Women often have at least four ulcers, while men usually have just one. Males tend to have fewer and less severe symptoms. The ulcers typically appear at the groove at the back of the glans penis in uncircumcised males, or, in females, on the labia minora or fourchette.

Chancroid is treated with a 7-day course of erythromycin, a single oral dose of azithromycin, or a single dose of ceftriaxone.

Crabs, or pubic lice

Pubic lice manifestations are primarily spread through sexual contact. Pets do not play any part in the transmission of human lice.

The lice attach to the pubic hair, and may also be sometimes found in the armpits, mustache, beard, eyelashes, and eyebrows. They feed on human blood.

The common term "crabs" comes from the crab-like appearance of the lice.

Genital herpes

This STD is caused by the herpes simplex virus (HSV). The virus affects the skin, cervix, genitals, and some other parts of the body. There are two types:

  1. · HSV-1, also known as herpes type 1
  2. · HSV-2, also known as herpes type 2

Herpes is a chronic condition. A significant number of individuals with herpes never show symptoms and do not know about their herpes status.

HSV is easily transmissible from human to human through direct contact. Most commonly, transmission of type 2 HSV occurs through vaginal, oral, or anal sex. Type 1 is more commonly transmitted from shared straws, utensils, and surfaces.

In most cases, the virus remains dormant after entering the human body and shows no symptoms.

The symptoms associated with genital herpes, if they do occur, may include:

  • blisters and ulceration on the cervix
  • · vaginal discharge
  • · pain on urinating
  • · fever
  • · generally feeling unwell
  • · cold sores around the mouth in type 1 HSV

Also, red blisters may occur on the external genital area, rectum, thighs, and buttocks. These can be painful, especially if they burst and leave ulcers.

Hepatitis B

Hepatitis B can permanently damage the liver.

The hepatitis B virus (HBV) causes this STD.

It is transmitted through contact with infected semen, blood, and other bodily fluids. HBV is passed on in the following ways:

  • · unprotected sex
  • · using an unsterilized syringe
  • · being accidentally pricked by a sharp object
  • · drinking infected breast milk
  • · being bitten by a person with hepatitis B

The liver swells, and an individual can experience serious liver damage as a result of HBV. This can eventually lead to cancer, and the disease can sometimes become chronic. Blood donation centers always check to make sure that any donors do not have hepatitis B.

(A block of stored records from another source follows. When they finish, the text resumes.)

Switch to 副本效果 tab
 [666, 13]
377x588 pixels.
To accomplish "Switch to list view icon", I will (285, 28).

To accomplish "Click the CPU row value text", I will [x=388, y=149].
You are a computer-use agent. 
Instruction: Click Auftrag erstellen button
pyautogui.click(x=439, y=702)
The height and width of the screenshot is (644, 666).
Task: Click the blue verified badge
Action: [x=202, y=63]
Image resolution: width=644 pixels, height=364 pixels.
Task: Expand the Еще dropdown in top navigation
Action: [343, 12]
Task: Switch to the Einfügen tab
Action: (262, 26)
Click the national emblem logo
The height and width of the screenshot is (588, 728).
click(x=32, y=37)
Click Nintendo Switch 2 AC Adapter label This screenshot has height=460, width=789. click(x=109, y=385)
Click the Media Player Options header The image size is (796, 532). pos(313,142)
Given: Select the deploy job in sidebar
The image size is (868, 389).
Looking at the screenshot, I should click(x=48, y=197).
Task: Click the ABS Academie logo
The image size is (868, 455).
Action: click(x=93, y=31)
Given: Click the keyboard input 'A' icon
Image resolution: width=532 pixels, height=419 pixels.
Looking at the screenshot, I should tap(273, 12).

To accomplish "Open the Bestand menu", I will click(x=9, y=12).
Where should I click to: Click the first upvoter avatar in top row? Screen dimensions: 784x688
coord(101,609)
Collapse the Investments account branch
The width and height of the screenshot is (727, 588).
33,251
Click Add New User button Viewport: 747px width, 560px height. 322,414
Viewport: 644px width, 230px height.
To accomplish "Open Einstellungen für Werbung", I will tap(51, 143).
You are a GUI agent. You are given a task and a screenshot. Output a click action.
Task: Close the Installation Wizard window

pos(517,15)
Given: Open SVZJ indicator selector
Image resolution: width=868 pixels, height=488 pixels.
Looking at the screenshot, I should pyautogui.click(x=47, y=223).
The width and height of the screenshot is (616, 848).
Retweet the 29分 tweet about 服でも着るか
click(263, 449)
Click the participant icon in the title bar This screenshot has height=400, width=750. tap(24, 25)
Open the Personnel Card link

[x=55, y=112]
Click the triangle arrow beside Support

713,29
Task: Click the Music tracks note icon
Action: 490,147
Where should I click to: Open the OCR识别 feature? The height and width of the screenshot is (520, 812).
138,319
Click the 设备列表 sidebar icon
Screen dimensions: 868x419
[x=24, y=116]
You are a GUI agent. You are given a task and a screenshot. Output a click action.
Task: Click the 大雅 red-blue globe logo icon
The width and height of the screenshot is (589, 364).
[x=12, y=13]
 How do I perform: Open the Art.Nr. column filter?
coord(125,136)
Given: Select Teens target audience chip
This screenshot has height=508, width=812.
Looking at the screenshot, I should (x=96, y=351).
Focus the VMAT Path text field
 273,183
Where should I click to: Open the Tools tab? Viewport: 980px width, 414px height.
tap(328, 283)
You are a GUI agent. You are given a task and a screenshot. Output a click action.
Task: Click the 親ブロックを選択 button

Trichomoniasis is a common STD that can affect both sexes. However, women are more likely to experience symptoms. The infection is caused by a single-celled protozoan parasite, Trichomonas vaginalis.

For women, the vagina is the most common site of infection, while for men it is the urethra. Transmission may occur either by sexual intercourse or vulva-to-vulva contact.

While women may acquire the infection from either male or female sexual partners, men nearly always become infected from having sex with women.

Symptoms of trichomoniasis include:

  • · vaginal odor
  • · vaginal discharge
  • · pain or discomfort during sexual intercourse
  • · pain when urinating

A woman with trichomoniasis is more likely to acquire HIV once exposed to the virus. A woman with trichomoniasis and HIV is also more likely to transmit HIV virus onto other sexual partners


A person cannot transmit HIV if a viral load cannot be detected in the blood.

Human immunodeficiency virus (HIV) attacks the immune system, leaving its host much more vulnerable to infections and diseases. If the virus is left untreated, the susceptibility to infection worsens.

HIV can be found in semen, blood, breast milk, and vaginal and rectal fluids. HIV can be transmitted through blood-to-blood contact, sexual contact, breast-feeding, childbirth, the sharing of equipment to inject drugs, such as needles and syringes, and, in rare instances, blood transfusions.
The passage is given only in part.